Eine mögliche Lösung ist Kast.

Kast

Kast war bis Mitte des Jahres 2019 unter dem Namen „Rabbit“ (bzw. „Rabb.it„) bekannt. Kast ist ein (teilweise kostenloser) Streaming-Dienst, der es ermöglicht, mit mehreren Personen denselben Inhalt per Fernzugriff in Echtzeit anzusehen. Dafür erstellt ein Nutzer als Gastgeber einen Raum bzw. eine Party, die öffentlich oder privat sein kann. Der vom Gastgeber gestreamte Inhalt wird dann den anderen Benutzern im Raum zusammen mit Audio und Video angezeigt. Nebenbei kann man sich in einem Text-Chat unterhalten. Auch (Video-)Telefonate sind mit Kast möglich. Die Bedienung ist quasi selbsterklärend.

Der Gastgeber sollte nebenbei keine anderen netzwerkintensiven Anwendungen oder gar Down- bzw. Uploads laufen haben, damit das Video ohne große Probleme übertragen werden kann.

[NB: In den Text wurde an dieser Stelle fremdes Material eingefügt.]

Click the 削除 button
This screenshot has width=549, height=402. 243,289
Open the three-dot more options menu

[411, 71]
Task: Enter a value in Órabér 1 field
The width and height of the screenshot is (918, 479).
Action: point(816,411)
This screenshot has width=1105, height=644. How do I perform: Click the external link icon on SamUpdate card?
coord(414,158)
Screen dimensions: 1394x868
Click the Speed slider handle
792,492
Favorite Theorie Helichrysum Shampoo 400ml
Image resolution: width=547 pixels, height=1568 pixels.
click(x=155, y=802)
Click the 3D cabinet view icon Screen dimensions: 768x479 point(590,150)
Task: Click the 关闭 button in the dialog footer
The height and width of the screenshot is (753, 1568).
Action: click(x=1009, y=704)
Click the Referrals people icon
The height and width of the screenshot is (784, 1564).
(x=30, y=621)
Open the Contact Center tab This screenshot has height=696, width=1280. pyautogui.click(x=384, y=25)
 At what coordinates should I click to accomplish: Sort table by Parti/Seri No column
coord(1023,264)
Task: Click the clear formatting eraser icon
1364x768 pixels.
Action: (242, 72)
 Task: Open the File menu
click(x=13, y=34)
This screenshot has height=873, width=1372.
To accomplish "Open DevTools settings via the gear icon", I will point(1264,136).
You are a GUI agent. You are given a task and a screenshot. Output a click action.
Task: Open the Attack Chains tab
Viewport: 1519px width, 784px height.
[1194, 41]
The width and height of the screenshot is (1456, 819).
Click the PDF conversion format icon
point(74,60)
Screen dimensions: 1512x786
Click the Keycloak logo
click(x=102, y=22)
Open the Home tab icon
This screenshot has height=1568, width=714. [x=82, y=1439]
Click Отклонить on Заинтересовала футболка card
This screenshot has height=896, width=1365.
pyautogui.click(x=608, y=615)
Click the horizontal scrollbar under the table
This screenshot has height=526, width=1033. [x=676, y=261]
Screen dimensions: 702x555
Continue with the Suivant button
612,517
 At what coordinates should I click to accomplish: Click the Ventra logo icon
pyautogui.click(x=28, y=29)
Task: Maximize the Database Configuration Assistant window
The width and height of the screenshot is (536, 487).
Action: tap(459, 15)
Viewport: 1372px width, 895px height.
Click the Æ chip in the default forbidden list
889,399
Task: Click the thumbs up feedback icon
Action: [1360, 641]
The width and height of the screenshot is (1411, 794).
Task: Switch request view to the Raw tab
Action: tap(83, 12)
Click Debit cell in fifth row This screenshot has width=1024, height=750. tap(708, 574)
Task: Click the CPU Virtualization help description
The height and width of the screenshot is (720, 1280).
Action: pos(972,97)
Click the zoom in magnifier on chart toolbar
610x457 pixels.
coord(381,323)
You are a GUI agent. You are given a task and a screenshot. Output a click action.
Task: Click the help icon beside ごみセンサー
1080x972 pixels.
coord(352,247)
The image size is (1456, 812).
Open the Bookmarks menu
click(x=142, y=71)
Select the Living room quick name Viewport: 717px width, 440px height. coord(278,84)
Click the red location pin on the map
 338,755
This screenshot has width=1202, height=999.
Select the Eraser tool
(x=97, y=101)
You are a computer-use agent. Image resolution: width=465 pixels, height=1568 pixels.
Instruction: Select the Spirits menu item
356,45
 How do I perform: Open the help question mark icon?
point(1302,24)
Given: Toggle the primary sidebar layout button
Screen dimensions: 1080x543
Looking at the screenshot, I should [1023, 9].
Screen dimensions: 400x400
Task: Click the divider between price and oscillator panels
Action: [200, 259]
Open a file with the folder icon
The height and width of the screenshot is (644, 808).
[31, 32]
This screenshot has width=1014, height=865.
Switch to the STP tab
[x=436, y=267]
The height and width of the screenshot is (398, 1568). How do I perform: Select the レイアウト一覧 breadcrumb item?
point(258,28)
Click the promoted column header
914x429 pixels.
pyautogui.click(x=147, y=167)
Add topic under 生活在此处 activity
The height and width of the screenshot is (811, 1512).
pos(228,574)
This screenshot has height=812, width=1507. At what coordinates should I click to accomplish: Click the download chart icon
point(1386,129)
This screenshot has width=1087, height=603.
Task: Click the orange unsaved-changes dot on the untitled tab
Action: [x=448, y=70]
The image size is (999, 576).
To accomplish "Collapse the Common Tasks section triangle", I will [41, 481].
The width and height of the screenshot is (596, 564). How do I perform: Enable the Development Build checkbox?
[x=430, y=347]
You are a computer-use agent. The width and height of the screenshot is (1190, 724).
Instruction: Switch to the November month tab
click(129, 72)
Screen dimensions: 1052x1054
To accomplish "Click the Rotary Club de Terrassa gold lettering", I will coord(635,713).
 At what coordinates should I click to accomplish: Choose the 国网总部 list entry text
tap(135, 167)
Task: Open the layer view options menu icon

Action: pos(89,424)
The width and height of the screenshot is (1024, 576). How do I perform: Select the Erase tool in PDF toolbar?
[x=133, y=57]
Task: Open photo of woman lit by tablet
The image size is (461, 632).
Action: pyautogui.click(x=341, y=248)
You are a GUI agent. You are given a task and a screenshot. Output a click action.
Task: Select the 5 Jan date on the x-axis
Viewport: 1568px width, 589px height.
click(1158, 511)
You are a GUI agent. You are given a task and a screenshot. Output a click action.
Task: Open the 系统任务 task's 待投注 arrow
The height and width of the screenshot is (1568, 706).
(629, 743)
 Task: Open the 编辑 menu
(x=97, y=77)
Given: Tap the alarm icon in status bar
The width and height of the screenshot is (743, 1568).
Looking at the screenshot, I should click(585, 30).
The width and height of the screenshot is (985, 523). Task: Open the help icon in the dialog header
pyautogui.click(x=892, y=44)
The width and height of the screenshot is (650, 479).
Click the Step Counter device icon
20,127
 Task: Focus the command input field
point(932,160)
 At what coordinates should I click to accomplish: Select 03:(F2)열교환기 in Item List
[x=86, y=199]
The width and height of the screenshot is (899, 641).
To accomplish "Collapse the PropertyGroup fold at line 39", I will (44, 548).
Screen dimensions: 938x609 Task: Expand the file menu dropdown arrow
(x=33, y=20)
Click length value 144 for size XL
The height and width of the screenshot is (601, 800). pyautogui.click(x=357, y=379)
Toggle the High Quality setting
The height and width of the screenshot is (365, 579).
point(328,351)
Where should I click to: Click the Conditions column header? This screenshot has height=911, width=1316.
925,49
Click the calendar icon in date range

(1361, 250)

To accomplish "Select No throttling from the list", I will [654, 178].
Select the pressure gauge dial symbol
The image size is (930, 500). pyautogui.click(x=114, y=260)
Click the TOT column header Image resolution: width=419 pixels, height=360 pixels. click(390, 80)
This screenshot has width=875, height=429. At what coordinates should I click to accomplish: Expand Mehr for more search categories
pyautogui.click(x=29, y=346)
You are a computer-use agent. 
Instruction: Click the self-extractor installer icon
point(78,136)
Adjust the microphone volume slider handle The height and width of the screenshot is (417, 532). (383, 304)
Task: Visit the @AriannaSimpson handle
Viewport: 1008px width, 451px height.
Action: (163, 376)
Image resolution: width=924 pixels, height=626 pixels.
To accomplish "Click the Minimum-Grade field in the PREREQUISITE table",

Wichtig für das gemeinsame Schauen ist, dass der Gastgeber „Computer’s Audio“ streamt:

Falls das nicht funktioniert, kann es notwendig sein, die Soundeinstellungen von Windows zu ändern.

Wenn man sich bis zu den Eingabegeräten durchnavigiert hat, muss dort der Treiber bzw. der als „Stereomix“ bezeichnete Soundeingang des auf vielen Motherboards verbaute Realtek Audio-Chips ausgewählt oder ggf. zunächst aktiviert werden. Bei anderen Audio-Chips ist der entsprechende Treiber bzw. Soundeingang zu wählen.